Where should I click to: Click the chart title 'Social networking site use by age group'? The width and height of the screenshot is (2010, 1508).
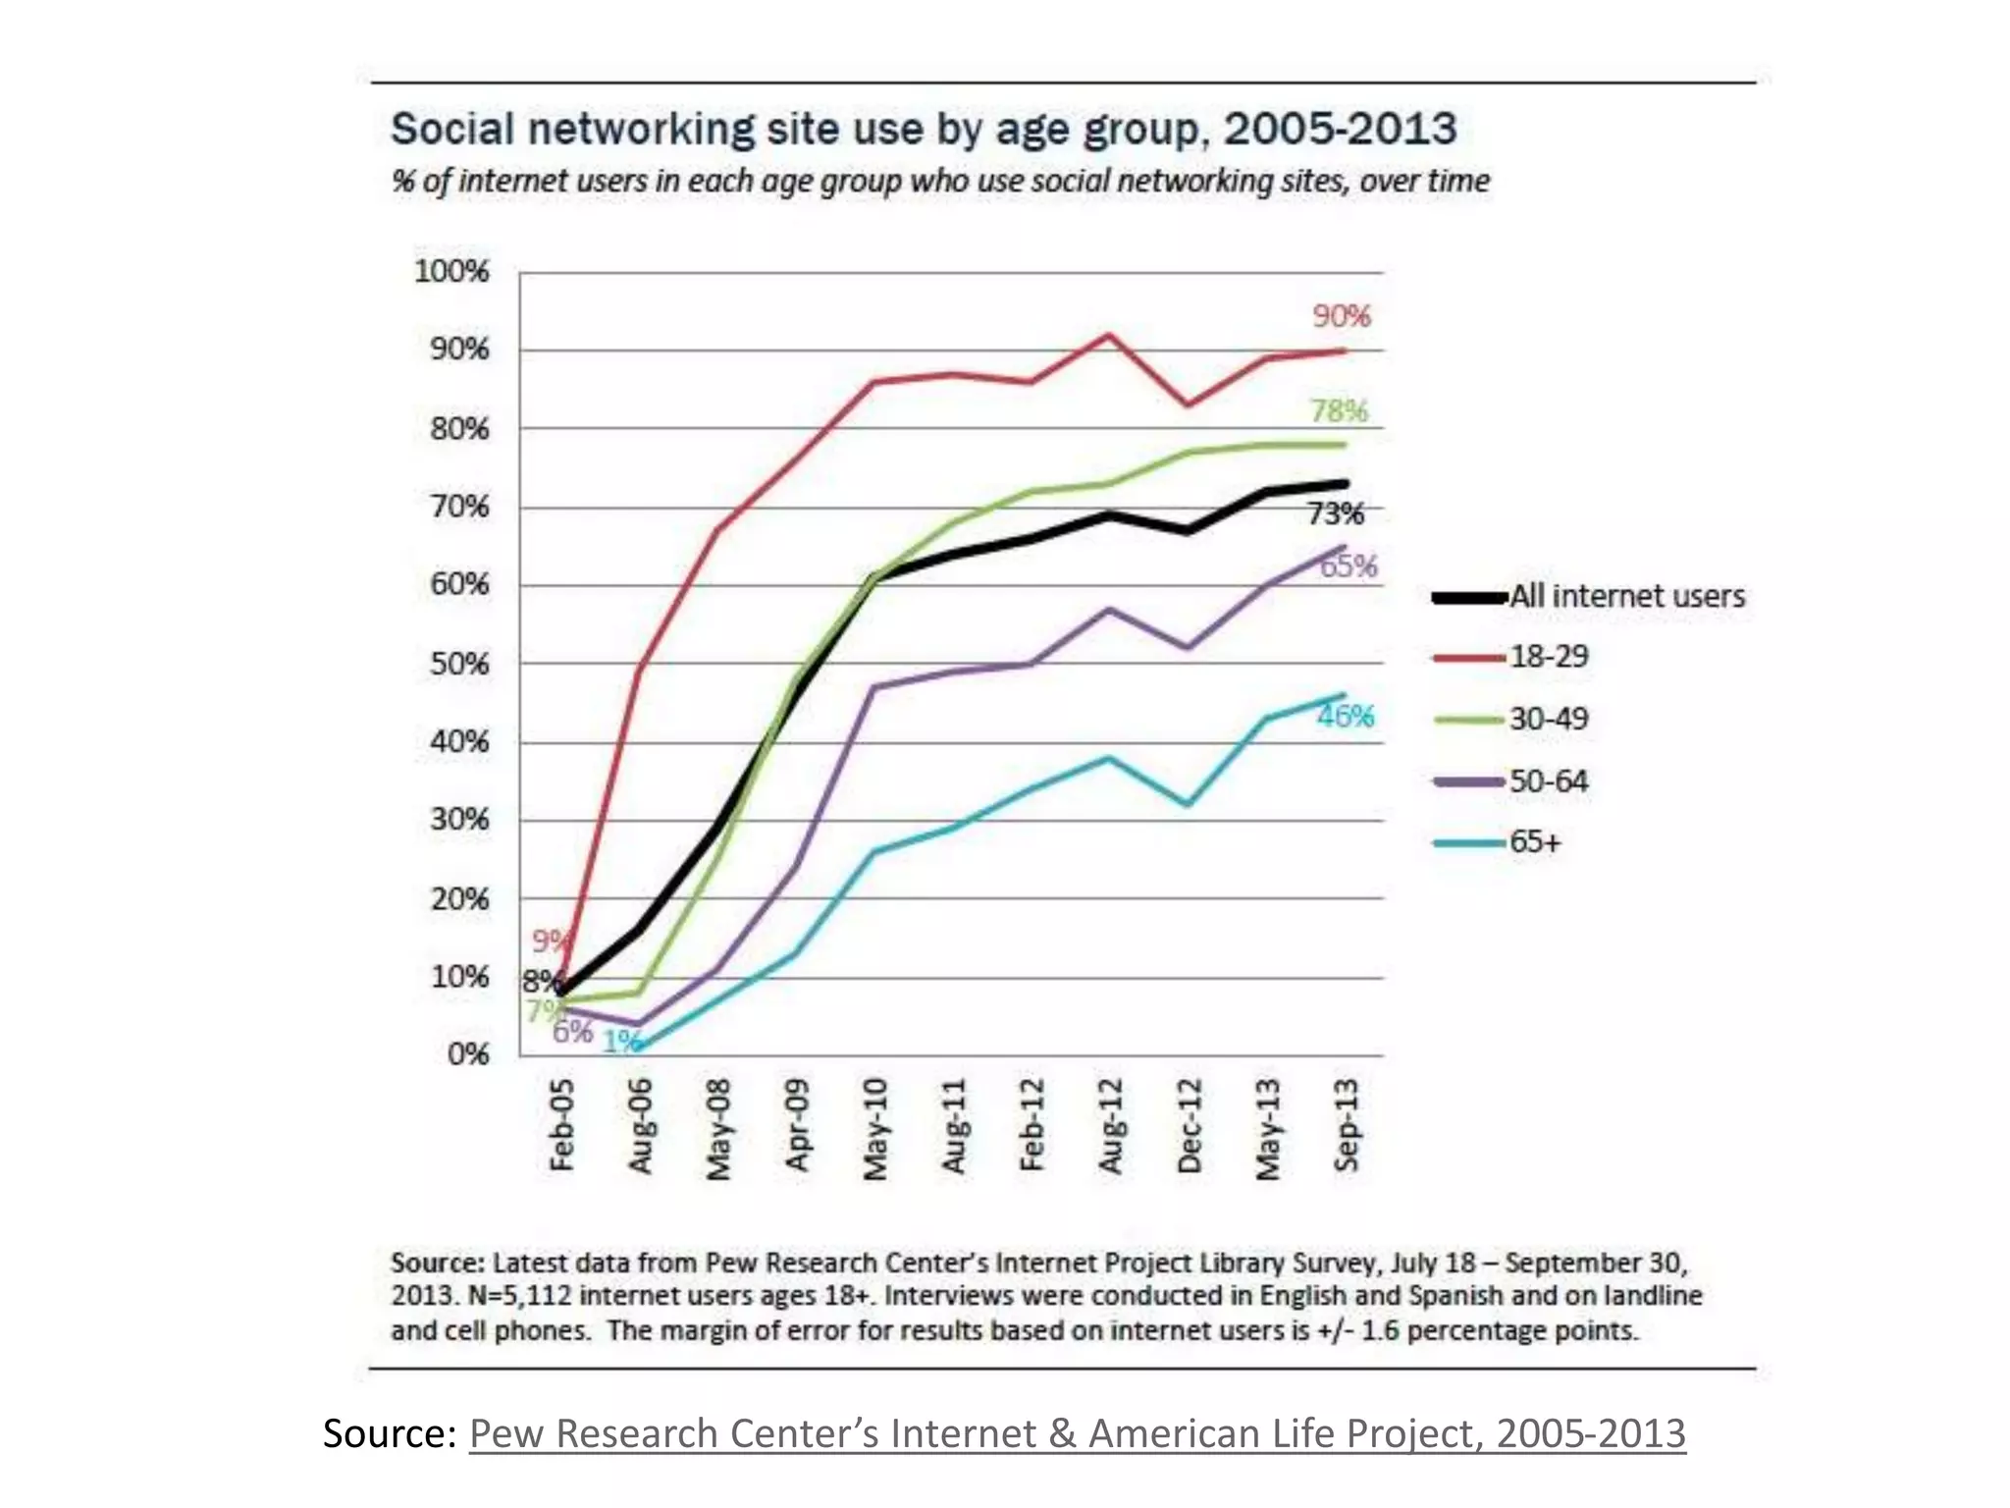click(x=923, y=130)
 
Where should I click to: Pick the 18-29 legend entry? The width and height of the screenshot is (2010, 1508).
click(x=1548, y=656)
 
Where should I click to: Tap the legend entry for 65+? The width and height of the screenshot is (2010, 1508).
click(x=1534, y=842)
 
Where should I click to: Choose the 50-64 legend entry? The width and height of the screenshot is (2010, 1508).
click(x=1548, y=781)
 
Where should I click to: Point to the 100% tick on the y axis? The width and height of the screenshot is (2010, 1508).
click(x=451, y=271)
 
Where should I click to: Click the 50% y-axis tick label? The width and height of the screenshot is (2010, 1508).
click(x=458, y=664)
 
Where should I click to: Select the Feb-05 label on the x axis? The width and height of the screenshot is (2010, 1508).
click(x=561, y=1125)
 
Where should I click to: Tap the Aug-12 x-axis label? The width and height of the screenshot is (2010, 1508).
click(x=1110, y=1125)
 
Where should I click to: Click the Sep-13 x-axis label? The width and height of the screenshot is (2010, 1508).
click(x=1347, y=1125)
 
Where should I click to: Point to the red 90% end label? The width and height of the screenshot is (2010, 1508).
click(x=1341, y=316)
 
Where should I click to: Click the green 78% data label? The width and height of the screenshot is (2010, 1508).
click(x=1339, y=410)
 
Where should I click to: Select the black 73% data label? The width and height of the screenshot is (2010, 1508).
click(x=1335, y=513)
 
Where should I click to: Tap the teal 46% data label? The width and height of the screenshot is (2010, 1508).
click(x=1345, y=716)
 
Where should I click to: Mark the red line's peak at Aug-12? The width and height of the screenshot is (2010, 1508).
click(x=1109, y=335)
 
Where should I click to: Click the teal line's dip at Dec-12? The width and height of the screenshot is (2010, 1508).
click(x=1189, y=804)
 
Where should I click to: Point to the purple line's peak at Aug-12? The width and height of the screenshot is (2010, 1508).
click(x=1109, y=609)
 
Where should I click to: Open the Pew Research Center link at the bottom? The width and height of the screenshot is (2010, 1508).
click(x=1077, y=1433)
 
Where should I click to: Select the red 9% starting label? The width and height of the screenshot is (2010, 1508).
click(x=549, y=942)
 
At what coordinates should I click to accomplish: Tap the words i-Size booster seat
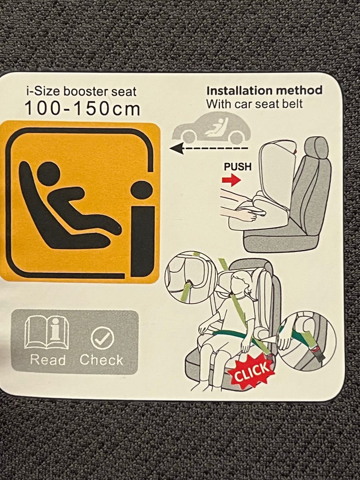[x=81, y=91]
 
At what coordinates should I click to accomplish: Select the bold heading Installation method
[x=264, y=90]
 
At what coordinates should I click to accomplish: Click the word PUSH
[x=238, y=167]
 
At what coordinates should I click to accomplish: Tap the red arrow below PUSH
[x=231, y=181]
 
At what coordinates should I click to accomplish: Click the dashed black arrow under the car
[x=209, y=148]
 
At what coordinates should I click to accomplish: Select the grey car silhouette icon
[x=211, y=127]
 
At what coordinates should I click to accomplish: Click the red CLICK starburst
[x=251, y=371]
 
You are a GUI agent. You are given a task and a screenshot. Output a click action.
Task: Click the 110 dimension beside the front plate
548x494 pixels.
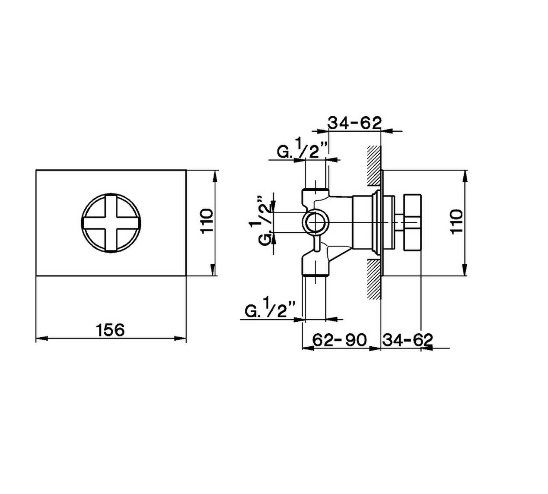(x=207, y=221)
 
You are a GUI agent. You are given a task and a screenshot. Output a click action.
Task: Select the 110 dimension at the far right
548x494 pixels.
(x=456, y=222)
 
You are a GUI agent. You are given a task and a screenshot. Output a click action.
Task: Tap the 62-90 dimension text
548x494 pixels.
(x=339, y=340)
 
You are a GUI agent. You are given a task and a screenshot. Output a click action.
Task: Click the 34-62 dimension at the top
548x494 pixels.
(x=354, y=123)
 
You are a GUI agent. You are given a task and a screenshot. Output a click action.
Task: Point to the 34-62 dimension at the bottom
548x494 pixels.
(x=408, y=340)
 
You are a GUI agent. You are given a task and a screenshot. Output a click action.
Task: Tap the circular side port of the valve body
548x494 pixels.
(x=315, y=223)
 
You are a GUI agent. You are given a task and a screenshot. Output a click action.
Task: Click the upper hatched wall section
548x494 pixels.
(x=374, y=166)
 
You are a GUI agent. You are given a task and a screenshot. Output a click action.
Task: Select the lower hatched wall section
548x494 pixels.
(x=374, y=279)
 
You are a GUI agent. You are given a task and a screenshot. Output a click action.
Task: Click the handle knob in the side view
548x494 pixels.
(x=412, y=222)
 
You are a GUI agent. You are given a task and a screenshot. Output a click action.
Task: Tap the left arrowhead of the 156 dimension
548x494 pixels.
(x=42, y=339)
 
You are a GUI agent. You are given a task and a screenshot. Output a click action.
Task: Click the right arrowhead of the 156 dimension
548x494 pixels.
(x=180, y=339)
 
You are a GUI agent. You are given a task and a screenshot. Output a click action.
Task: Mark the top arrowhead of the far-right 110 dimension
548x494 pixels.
(x=466, y=177)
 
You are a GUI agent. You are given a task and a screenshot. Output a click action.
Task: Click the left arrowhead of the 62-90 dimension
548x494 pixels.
(x=308, y=348)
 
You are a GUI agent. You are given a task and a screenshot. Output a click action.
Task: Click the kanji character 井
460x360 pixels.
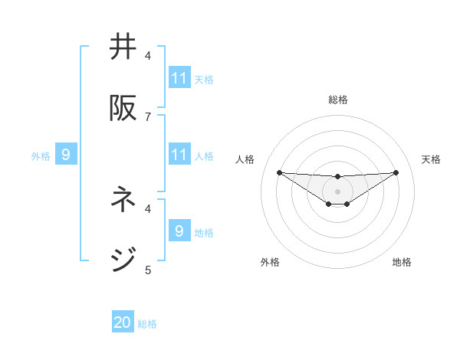click(123, 47)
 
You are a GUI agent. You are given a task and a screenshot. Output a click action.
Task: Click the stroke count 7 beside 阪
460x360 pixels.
click(148, 116)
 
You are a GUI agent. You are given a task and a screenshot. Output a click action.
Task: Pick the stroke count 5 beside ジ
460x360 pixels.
click(148, 270)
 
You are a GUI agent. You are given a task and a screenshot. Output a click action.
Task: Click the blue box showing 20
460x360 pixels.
click(123, 322)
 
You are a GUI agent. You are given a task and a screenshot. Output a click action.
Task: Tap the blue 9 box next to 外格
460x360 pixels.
click(66, 155)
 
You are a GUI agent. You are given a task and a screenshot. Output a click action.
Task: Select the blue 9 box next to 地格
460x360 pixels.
click(179, 231)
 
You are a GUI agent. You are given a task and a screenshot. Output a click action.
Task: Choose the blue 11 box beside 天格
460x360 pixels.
click(179, 78)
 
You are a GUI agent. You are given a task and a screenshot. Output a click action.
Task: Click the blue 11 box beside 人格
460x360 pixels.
click(179, 155)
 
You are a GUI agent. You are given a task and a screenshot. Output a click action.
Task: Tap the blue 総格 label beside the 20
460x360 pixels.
click(147, 324)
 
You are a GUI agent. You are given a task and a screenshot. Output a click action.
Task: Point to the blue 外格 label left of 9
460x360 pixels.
click(41, 156)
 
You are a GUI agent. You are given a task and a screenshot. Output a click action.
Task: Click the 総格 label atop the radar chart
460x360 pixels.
click(338, 100)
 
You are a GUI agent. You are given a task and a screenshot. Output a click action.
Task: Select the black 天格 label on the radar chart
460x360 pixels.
click(432, 159)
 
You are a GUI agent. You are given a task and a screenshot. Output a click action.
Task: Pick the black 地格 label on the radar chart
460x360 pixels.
click(402, 262)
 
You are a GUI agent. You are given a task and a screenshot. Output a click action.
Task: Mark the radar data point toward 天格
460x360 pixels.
click(396, 172)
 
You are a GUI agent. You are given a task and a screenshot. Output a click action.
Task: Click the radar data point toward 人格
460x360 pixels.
click(279, 172)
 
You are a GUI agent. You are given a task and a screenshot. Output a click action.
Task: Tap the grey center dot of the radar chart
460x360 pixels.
click(337, 191)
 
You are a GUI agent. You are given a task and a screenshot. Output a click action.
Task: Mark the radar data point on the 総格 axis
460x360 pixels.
click(337, 177)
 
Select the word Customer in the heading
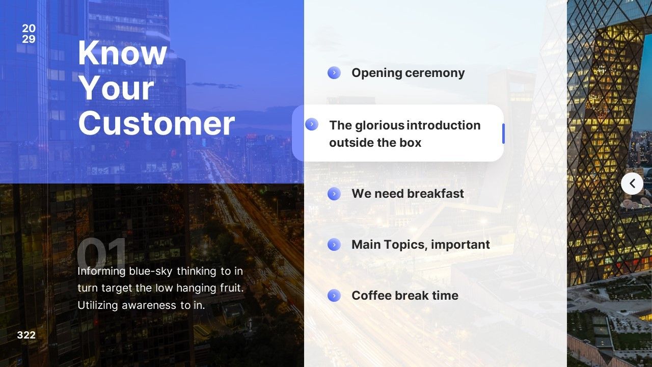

════════════════

EXERCISE DESCRIPTION. Copy out all the records above with every instance of "data label" replaced by "value label" and nothing else altered. Leave the pictures out.

RESULT OF THIS EXERCISE.
Where should I click to: Click the chart title 'Social networking site use by age group'? The width and height of the screenshot is (2010, 1508).
click(x=923, y=130)
 
Where should I click to: Pick the 18-29 legend entry? The width and height of the screenshot is (2010, 1508).
click(x=1548, y=656)
 
Where should I click to: Tap the legend entry for 65+? The width and height of the screenshot is (2010, 1508).
click(x=1534, y=842)
 
Where should I click to: Choose the 50-64 legend entry? The width and height of the screenshot is (2010, 1508).
click(x=1548, y=781)
 
Where should I click to: Point to the 100% tick on the y axis? The width and height of the screenshot is (2010, 1508).
click(x=451, y=271)
 
Where should I click to: Click the 50% y-axis tick label? The width and height of the screenshot is (2010, 1508).
click(x=458, y=664)
 
Where should I click to: Select the Feb-05 label on the x axis? The width and height of the screenshot is (2010, 1508).
click(x=561, y=1125)
 
Where should I click to: Tap the Aug-12 x-axis label? The width and height of the screenshot is (2010, 1508).
click(x=1110, y=1125)
 
Where should I click to: Click the Sep-13 x-axis label? The width and height of the screenshot is (2010, 1508).
click(x=1347, y=1125)
 
Where should I click to: Point to the red 90% end label? The width and height of the screenshot is (2010, 1508).
click(x=1341, y=316)
 
Where should I click to: Click the green 78% value label? The width and height of the screenshot is (2010, 1508).
click(x=1339, y=410)
 
Where should I click to: Select the black 73% value label? The width and height of the screenshot is (2010, 1508).
click(x=1335, y=513)
 
Where should I click to: Tap the teal 46% value label? The width and height of the screenshot is (2010, 1508).
click(x=1345, y=716)
 
Where should I click to: Mark the red line's peak at Aug-12? The width and height of the screenshot is (2010, 1508).
click(x=1109, y=335)
 
Where should I click to: Click the teal line's dip at Dec-12? The width and height of the screenshot is (2010, 1508).
click(x=1189, y=804)
 
Where should I click to: Point to the purple line's peak at Aug-12? The width and height of the screenshot is (2010, 1508).
click(x=1109, y=609)
 
Where should I click to: Open the Pew Research Center link at the bottom? The width and height of the screenshot is (2010, 1508).
click(x=1077, y=1433)
 
Where should I click to: Select the red 9% starting label? The width and height of the screenshot is (2010, 1508).
click(x=549, y=942)
 
At what coordinates should I click to accomplish: Tap the words i-Size booster seat
[x=81, y=91]
 
At what coordinates should I click to accomplish: Select the bold heading Installation method
[x=264, y=90]
 
At what coordinates should I click to accomplish: Click the word PUSH
[x=238, y=167]
 
At what coordinates should I click to accomplish: Tap the red arrow below PUSH
[x=231, y=181]
 
At what coordinates should I click to accomplish: Click the dashed black arrow under the car
[x=209, y=148]
 
At what coordinates should I click to accomplish: Select the grey car silhouette icon
[x=211, y=127]
 
At what coordinates should I click to accomplish: Click the red CLICK starburst
[x=251, y=371]
 
You are a GUI agent. You are given a task and a screenshot. Output a click action.
Task: Click the 110 dimension beside the front plate
548x494 pixels.
(x=207, y=221)
 
You are a GUI agent. You are given a task and a screenshot. Output a click action.
Task: Select the 110 dimension at the far right
548x494 pixels.
(x=456, y=222)
 
You are a GUI agent. You are given a task and a screenshot. Output a click action.
Task: Tap the 62-90 dimension text
548x494 pixels.
(x=339, y=340)
 
You are a GUI agent. You are given a task and a screenshot. Output a click action.
Task: Click the 34-62 dimension at the top
548x494 pixels.
(x=354, y=123)
 
You are a GUI agent. You are given a task and a screenshot. Output a click action.
Task: Point to the 34-62 dimension at the bottom
548x494 pixels.
(x=408, y=340)
 
You are a GUI agent. You are given a task and a screenshot. Output a click action.
Task: Tap the circular side port of the valve body
548x494 pixels.
(x=315, y=223)
 
You are a GUI agent. You are given a task and a screenshot. Output a click action.
Task: Click the upper hatched wall section
548x494 pixels.
(x=374, y=166)
 
You are a GUI agent. You are given a task and a screenshot. Output a click action.
Task: Select the lower hatched wall section
548x494 pixels.
(x=374, y=279)
 
You are a GUI agent. You are given a task and a screenshot. Output a click action.
Task: Click the handle knob in the side view
548x494 pixels.
(x=412, y=222)
 
You are a GUI agent. You are given a task and a screenshot. Output a click action.
Task: Tap the left arrowhead of the 156 dimension
548x494 pixels.
(x=42, y=339)
 
You are a GUI agent. You are given a task and a screenshot. Output a click action.
Task: Click the right arrowhead of the 156 dimension
548x494 pixels.
(x=180, y=339)
 
You are a GUI agent. You are given a task and a screenshot. Output a click action.
Task: Mark the top arrowhead of the far-right 110 dimension
548x494 pixels.
(x=466, y=177)
 
You are a GUI agent. You are given a task and a screenshot. Output a click action.
Task: Click the left arrowhead of the 62-90 dimension
548x494 pixels.
(x=308, y=348)
 
You are a GUI agent. You are given a task and a screenshot. Output a click action.
Task: Click the kanji character 井
460x360 pixels.
click(123, 47)
 
You are a GUI agent. You are given a task and a screenshot. Output a click action.
Task: Click the stroke count 7 beside 阪
460x360 pixels.
click(148, 116)
 
You are a GUI agent. You are given a task and a screenshot. Output a click action.
Task: Pick the stroke count 5 beside ジ
460x360 pixels.
click(148, 270)
 
You are a GUI agent. You are given a task and a screenshot. Output a click action.
Task: Click the blue box showing 20
460x360 pixels.
click(123, 322)
 
You are a GUI agent. You are given a task and a screenshot. Output a click action.
Task: Tap the blue 9 box next to 外格
460x360 pixels.
click(66, 155)
 
You are a GUI agent. You are given a task and a screenshot. Output a click action.
Task: Select the blue 9 box next to 地格
460x360 pixels.
click(179, 231)
 
You are a GUI agent. You are given a task and a screenshot. Output a click action.
Task: Choose the blue 11 box beside 天格
460x360 pixels.
click(179, 78)
 
You are a GUI agent. You are given a task and a screenshot. Output a click action.
Task: Click the blue 11 box beside 人格
460x360 pixels.
click(179, 155)
 
You are a GUI agent. You are given a task and a screenshot. Output a click action.
Task: Tap the blue 総格 label beside the 20
460x360 pixels.
click(147, 324)
 
You are a GUI agent. You are given a task and a screenshot. Output a click action.
Task: Point to the blue 外格 label left of 9
460x360 pixels.
click(41, 156)
 
You are a GUI agent. You are given a task and a screenshot. Output a click action.
Task: Click the 総格 label atop the radar chart
460x360 pixels.
click(338, 100)
 
You are a GUI agent. You are given a task and a screenshot. Output a click action.
Task: Select the black 天格 label on the radar chart
460x360 pixels.
click(432, 159)
 
You are a GUI agent. You are given a task and a screenshot. Output a click action.
Task: Pick the black 地格 label on the radar chart
460x360 pixels.
click(402, 262)
 
You are a GUI agent. You are given a task and a screenshot. Output a click action.
Task: Mark the radar data point toward 天格
460x360 pixels.
click(396, 172)
 
You are a GUI agent. You are given a task and a screenshot. Output a click action.
Task: Click the radar data point toward 人格
460x360 pixels.
click(279, 172)
 
You are a GUI agent. You are given a task and a screenshot. Output a click action.
Task: Tap the grey center dot of the radar chart
460x360 pixels.
click(337, 191)
 
You are a GUI agent. You are given a task and a screenshot. Output a click action.
Task: Mark the radar data point on the 総格 axis
460x360 pixels.
click(337, 177)
 
Select the word Customer in the heading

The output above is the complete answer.